• _Set problem_:
Rewrite the data from the line with "The width and height of the screenshot is (1080, 675)." to the line with "pyautogui.click(x=914, y=76)" as a numbered list, leaving out any blank lines.

• _Rows_:
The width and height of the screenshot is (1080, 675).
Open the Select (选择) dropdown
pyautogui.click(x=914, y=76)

...

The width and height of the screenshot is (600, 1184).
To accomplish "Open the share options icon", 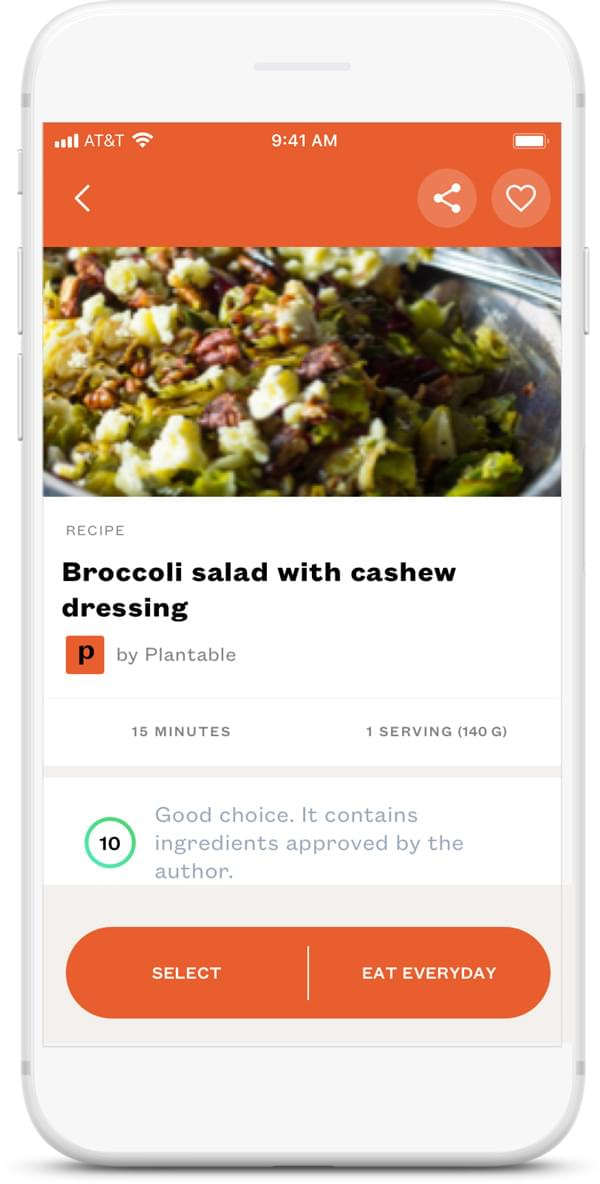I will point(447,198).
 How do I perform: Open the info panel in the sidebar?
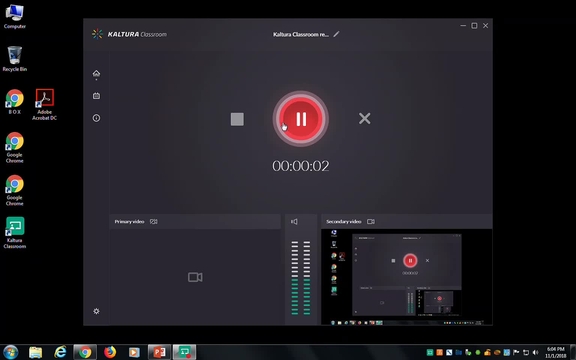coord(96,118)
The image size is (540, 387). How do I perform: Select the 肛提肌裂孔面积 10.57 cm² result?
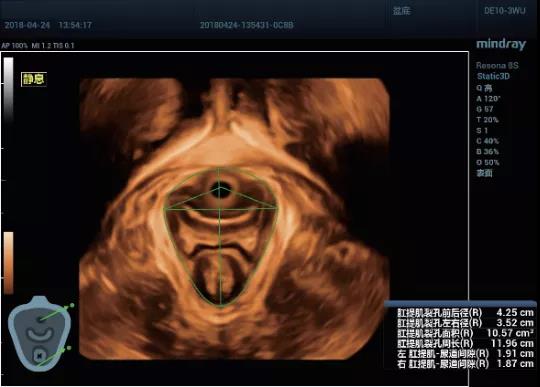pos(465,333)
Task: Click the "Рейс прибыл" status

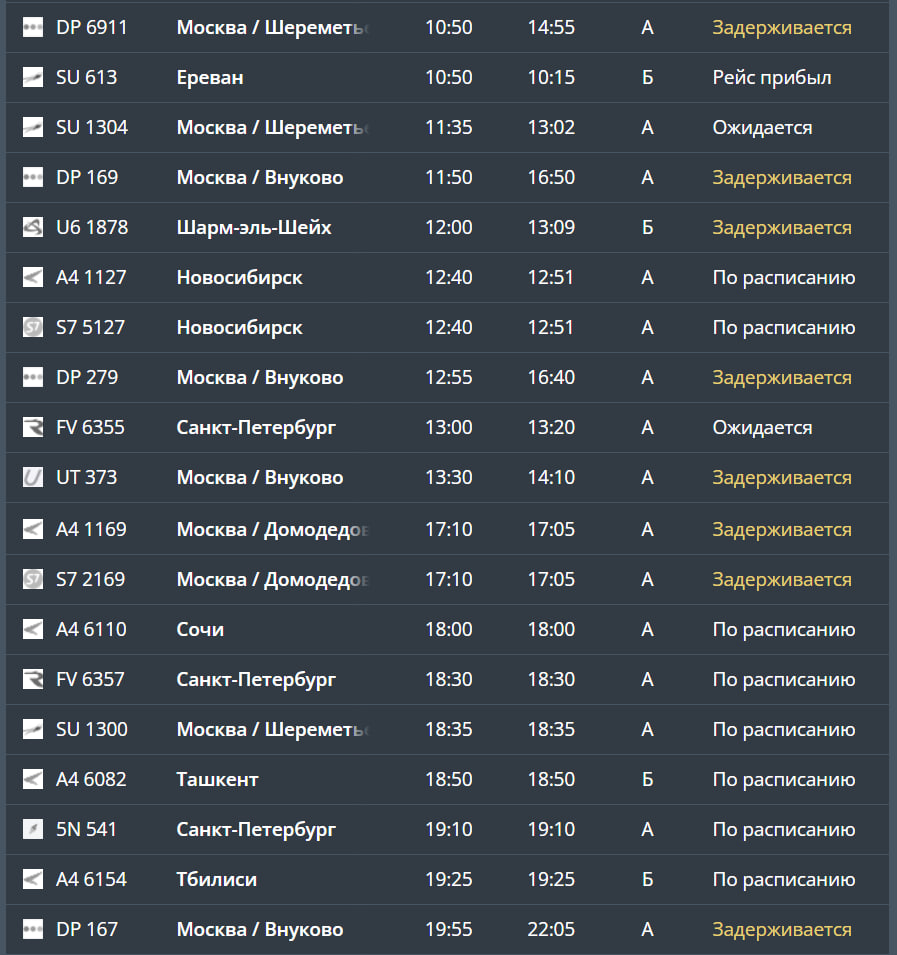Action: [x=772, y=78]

---

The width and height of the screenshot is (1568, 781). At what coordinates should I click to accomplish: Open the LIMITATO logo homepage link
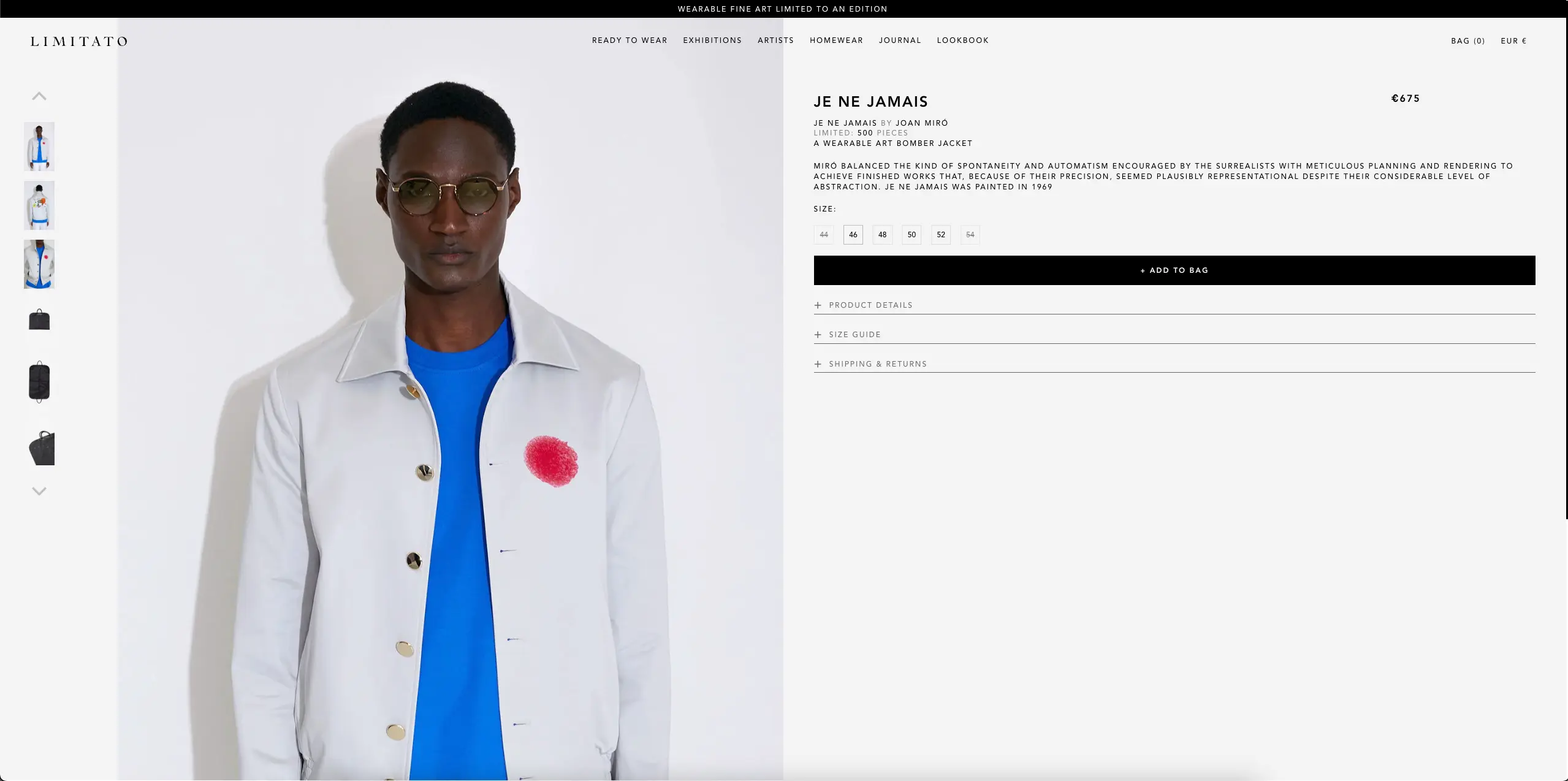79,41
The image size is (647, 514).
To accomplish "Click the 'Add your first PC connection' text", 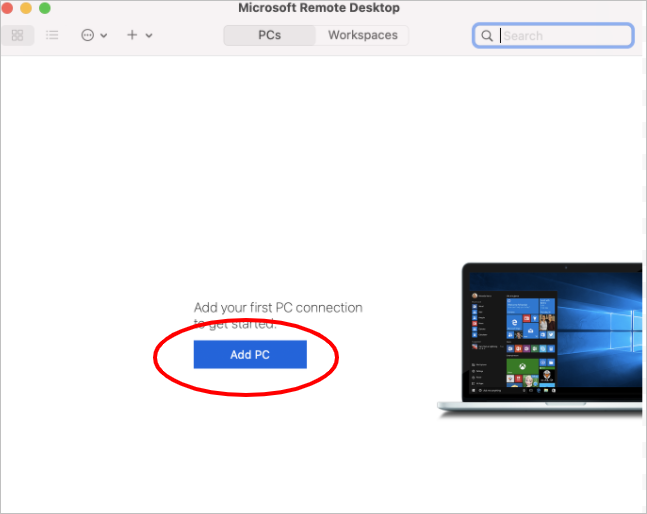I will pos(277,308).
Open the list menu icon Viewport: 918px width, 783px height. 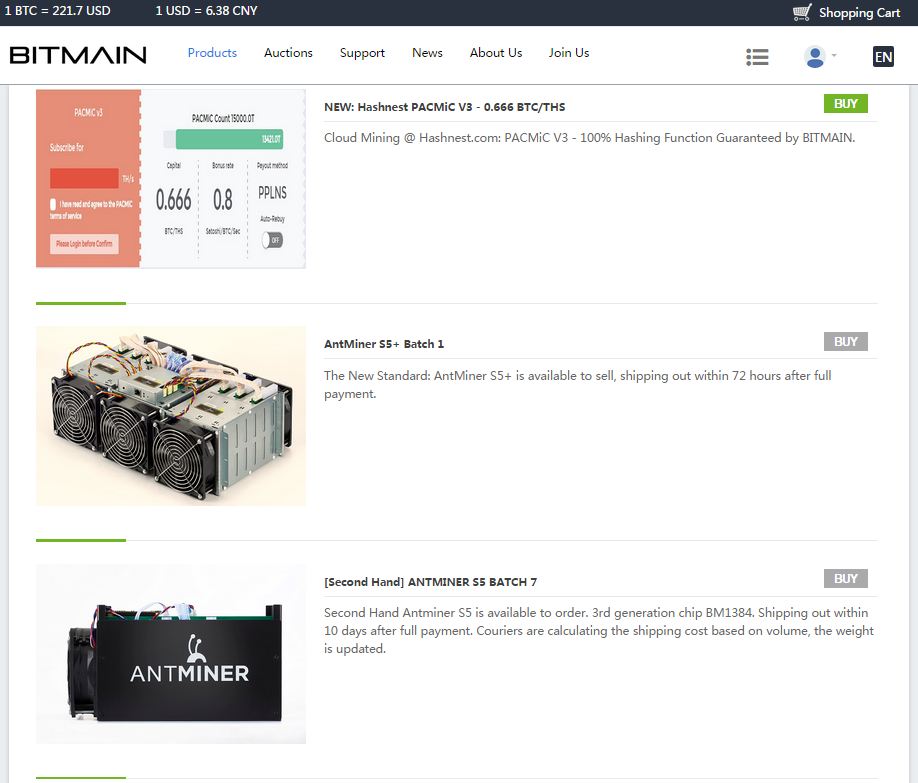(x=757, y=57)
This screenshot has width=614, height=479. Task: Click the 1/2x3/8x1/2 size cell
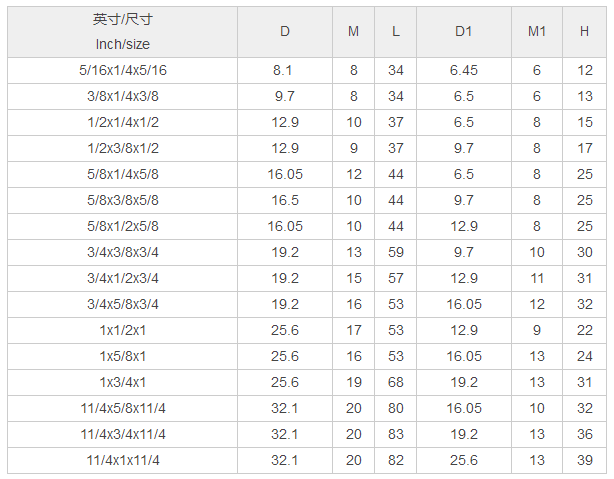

• _Result for this exercise_:
1. The width and height of the screenshot is (1080, 675).
2. Open the Select (选择) dropdown
3. pyautogui.click(x=914, y=76)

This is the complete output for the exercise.